4.在宅介護のはじまり


 母が半年間の入院生活を終えて家に帰ることになったとき、どうやって面倒を見ていくかについて、牧病院のソーシャルワーカー、系列の在宅サービス事業所のケアプランナーの方と相談した。前にも書いたように、当時父は食事がのどを通りにくくなり自宅で寝たり起きたりだったので、当分の間、買い物や調理など家事援助のため月〜土の毎日ヘルパーさんに来ていただくことにし、さらに週3回の訪問看護で母の身体の状態をチェックしたり、リハビリのお手伝いをしていただくことになった。
 その年(平成12年)の4月から始まった介護保険制度のもと、すでに父も母も「要介護」の認定を受けていたので、その制度を利用してサービスを受ける契約をかわす。母はまだまだ足元がおぼつかない状態で、車椅子、ポータブルトイレ、お風呂用の椅子も手配した。

 「ただいま帰りました」と母。「おう」と父。母にとっては待ち焦がれた瞬間だったろう。入院先で毎日のように「うちに帰りたい」と訴え、少しでも早く帰ろうと歩行訓練などのリハビリはそれは真剣にやっていたのだから。ベッドわきのポータブルトイレの使い方などを説明すると、少し疲れたのかすぐベッドに横になり、「やっぱりうちはええわあ、これで安心や。おじいちゃん(父)はどこに寝るのん」「並んでちゅうわけには行かんけど、同じ部屋にふとん敷いて寝てもらいます」「わたし、夜中になんべんもトイレ行くからそばで寝てて目ぇさましたら気の毒やなあ」「何いうてんねん、おやじもそうやねんから、おたがい様とちゃうん」「そうやな」……ひとしきりしゃべったあと、ほっとしたのか寝てしまった。

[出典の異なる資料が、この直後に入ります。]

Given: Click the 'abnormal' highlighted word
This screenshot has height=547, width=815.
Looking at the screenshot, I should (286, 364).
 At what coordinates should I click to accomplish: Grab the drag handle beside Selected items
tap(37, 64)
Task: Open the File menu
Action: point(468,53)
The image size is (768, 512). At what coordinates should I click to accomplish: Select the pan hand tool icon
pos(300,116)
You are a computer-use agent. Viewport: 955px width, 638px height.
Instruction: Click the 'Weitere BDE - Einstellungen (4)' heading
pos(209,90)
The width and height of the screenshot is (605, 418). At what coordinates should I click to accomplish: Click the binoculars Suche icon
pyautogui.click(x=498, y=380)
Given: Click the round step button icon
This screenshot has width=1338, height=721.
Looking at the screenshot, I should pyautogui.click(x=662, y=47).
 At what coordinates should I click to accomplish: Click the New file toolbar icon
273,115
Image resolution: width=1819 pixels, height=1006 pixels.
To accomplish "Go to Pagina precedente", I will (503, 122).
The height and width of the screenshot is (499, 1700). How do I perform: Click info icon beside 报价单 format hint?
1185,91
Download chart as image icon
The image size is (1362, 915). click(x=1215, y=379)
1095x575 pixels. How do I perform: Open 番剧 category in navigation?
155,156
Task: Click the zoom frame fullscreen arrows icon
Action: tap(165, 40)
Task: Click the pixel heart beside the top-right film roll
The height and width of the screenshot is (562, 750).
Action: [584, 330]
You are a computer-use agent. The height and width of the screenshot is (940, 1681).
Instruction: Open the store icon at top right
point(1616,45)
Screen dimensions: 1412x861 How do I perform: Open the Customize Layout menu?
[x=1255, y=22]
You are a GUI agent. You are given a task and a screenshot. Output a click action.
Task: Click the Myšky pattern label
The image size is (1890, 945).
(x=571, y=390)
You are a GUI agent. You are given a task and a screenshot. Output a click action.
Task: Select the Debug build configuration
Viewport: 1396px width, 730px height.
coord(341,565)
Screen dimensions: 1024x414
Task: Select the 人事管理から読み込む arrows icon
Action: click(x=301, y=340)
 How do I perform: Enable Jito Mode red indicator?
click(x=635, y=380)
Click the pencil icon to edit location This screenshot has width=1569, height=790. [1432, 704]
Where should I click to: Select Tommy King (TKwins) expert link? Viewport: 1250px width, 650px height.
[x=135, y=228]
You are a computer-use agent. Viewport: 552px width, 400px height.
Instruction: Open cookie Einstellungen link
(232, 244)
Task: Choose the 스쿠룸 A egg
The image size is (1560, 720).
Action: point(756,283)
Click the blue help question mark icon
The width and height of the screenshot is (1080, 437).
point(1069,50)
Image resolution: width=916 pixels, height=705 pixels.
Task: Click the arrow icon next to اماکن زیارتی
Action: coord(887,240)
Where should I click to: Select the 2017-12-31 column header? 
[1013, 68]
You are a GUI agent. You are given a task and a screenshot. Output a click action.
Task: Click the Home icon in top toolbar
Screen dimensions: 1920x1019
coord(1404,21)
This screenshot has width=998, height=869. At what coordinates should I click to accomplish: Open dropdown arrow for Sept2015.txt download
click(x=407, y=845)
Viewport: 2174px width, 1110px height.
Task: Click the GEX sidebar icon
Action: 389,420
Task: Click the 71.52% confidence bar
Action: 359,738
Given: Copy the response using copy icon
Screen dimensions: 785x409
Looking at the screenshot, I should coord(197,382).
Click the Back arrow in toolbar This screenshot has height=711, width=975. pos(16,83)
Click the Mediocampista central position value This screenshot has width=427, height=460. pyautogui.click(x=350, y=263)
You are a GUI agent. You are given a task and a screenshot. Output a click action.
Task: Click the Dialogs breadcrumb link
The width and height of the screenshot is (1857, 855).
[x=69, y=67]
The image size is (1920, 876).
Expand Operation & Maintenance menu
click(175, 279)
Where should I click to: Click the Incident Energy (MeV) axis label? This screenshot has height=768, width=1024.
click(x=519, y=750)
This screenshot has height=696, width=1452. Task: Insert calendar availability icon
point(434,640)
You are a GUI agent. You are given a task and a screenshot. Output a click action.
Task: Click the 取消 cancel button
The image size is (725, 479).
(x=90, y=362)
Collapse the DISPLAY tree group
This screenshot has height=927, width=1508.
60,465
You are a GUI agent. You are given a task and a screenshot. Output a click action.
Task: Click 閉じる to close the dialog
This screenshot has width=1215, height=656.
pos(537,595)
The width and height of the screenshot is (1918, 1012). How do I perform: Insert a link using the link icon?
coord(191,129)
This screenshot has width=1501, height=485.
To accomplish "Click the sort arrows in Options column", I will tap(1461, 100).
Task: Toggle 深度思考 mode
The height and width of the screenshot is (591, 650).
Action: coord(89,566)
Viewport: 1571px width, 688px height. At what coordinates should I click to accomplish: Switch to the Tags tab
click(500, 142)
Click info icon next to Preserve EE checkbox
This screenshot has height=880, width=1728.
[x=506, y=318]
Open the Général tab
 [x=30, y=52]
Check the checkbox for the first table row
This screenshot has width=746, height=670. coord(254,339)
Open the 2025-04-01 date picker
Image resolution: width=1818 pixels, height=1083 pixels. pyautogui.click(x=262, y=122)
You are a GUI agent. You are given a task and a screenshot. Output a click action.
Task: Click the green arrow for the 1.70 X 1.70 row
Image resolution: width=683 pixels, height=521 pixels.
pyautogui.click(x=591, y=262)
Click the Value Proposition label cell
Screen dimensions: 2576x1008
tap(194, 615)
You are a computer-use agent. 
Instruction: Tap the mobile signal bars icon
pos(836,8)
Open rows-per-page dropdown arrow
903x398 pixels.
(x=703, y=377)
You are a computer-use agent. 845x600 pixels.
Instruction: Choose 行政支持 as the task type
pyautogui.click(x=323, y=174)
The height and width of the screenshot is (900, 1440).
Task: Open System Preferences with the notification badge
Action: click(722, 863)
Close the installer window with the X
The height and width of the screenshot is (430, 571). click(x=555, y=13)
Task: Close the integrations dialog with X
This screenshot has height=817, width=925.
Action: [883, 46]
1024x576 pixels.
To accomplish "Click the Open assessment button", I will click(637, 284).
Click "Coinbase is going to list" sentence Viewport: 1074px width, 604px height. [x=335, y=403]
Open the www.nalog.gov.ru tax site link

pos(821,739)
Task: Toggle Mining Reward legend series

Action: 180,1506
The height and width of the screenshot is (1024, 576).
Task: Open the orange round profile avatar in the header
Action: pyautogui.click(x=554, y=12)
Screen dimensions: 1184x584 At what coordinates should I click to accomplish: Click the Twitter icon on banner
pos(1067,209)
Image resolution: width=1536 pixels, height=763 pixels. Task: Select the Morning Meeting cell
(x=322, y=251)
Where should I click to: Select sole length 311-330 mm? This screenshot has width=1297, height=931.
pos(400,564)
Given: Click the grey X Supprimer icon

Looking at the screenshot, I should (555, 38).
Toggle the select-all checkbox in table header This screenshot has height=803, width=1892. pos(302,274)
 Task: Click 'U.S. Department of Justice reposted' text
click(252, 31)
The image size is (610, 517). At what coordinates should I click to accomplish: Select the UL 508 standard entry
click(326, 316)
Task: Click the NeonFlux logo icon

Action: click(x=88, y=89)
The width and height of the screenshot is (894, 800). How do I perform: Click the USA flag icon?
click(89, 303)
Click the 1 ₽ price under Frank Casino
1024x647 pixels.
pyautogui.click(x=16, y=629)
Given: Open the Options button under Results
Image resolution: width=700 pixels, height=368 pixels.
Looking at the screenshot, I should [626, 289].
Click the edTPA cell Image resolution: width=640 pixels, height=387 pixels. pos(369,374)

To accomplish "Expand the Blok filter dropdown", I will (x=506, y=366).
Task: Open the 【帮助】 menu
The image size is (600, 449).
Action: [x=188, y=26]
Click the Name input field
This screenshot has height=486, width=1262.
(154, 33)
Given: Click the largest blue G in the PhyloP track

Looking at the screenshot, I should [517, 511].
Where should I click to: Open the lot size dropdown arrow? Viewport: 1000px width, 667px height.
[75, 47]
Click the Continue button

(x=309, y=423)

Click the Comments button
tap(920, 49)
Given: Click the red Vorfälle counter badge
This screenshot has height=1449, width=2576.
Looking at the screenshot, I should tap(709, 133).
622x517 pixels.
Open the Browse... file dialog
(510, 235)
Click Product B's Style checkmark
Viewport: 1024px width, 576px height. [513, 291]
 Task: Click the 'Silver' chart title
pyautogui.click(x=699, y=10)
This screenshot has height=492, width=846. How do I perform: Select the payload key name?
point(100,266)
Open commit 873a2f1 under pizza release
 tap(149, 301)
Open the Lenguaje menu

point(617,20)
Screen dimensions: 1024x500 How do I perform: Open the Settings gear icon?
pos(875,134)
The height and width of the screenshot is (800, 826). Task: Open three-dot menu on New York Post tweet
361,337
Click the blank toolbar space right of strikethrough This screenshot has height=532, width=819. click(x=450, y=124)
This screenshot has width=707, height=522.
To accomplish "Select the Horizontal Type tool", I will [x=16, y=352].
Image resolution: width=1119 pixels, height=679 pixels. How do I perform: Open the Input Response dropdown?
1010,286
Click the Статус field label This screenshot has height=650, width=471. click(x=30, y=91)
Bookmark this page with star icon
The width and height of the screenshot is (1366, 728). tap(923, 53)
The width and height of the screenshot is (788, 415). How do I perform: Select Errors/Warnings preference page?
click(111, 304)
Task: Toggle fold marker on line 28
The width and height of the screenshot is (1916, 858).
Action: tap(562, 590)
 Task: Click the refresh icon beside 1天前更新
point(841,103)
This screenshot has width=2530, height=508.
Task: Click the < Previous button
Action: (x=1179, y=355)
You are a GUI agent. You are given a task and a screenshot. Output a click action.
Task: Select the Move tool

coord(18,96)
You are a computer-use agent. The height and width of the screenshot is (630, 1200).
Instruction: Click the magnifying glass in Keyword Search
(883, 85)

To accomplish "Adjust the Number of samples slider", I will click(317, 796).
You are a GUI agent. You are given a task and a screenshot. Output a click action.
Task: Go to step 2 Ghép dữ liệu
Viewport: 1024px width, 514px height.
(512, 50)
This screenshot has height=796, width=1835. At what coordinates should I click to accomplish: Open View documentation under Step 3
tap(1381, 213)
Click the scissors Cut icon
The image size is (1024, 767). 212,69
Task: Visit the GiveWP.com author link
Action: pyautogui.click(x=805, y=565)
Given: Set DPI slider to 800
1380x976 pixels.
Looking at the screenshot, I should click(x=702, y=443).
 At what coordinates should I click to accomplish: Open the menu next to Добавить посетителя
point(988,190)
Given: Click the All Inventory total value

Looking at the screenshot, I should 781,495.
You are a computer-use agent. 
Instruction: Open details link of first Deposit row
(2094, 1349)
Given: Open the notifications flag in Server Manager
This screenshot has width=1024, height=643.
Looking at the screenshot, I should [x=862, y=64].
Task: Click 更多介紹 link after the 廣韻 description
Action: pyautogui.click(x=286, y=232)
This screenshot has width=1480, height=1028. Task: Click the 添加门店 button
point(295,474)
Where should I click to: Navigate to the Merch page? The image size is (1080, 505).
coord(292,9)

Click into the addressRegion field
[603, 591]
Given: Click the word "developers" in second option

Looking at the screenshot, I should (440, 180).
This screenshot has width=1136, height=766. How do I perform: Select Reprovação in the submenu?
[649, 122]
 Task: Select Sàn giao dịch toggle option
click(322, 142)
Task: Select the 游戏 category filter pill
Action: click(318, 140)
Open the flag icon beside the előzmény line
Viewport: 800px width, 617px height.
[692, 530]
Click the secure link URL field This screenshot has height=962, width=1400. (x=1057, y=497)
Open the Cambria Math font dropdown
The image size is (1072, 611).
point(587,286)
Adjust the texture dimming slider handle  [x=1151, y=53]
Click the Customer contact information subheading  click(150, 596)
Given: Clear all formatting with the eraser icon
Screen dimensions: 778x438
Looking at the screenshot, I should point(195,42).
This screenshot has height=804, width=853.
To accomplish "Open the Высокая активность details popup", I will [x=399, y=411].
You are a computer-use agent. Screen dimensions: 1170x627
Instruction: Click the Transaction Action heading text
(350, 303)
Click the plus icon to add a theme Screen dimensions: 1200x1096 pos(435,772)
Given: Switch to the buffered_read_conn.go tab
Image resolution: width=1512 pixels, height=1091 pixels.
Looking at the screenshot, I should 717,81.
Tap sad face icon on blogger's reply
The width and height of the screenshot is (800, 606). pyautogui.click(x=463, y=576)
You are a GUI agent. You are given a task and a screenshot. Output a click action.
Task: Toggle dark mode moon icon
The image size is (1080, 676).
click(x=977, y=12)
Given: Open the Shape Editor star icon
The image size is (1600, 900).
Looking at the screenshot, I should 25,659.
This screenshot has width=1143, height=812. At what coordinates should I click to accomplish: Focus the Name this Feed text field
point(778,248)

 ほどなくケアマネージャーの方が見えて家の中を点検。はじめはあまり無理をしないように、だんだんと以前の生活に戻していくよう気長に構えることが大事だと教えていただいた。このとき、ひとつ気掛かりなことがあった。それは母と、毎日来られるヘルパーさんとが仲良くやっていけるだろうかという心配である。だれでも他人の世話にはなりたくないと思うし、お年寄りにはその意識が強いように思われる。まして母は少し神経質なところがあり、気に入らないと表だっては言わずにストレスをためていってしまうはずである。ヘルパーさんにお願いする仕事の柱の一つは食事の用意だが、食べ物のの好き嫌いが結構ある母にとっては、これは難問になりそうな気がした。それに比べて買い物や掃除などはお互いに慣れてくるのは早いだろう。
 次の日、ヘルパーさんが来られはじめての顔合わせ。わりと年輩の方でこれならある程度話も合うんじゃないかと少し安心した。派遣事業所は、旭区にあるNPO法人フェリスモンテの在宅サービス部門(おたっしゃセンター)である。契約時のていねいな説明や非営利法人であることなどから信頼のおける感じはしていたが、後日いろんな人から他の派遣業者さんについてのよくないうわさ話を聞き、母にとってはいい事業所であり、いい人に来ていただいて幸運だったように思う。
 当初はやはりと言うか、食欲があまりなくご飯はふた口ほど、おかずもほんの少しで横に寝ている父も心配するほどだった。もちろん退院直後で体調もまだまだ十分ではない上に、あれほど元気だった父が寝込んでおり、さらに介護のためとはいえヘルパーさんや訪問看護の看護士さんがしょっちゅう出入りし、自宅なのに慣れない環境で戸惑いや気疲れもあったのではないか(表面的には言うことをよくきく素直な患者だったが)。
 母が待ち望んだ父とのもとの生活も、一週間ほどして父が胃ろう造設のため入院することになり、母にとっては思いもかけない一人暮らしの生活が始まった。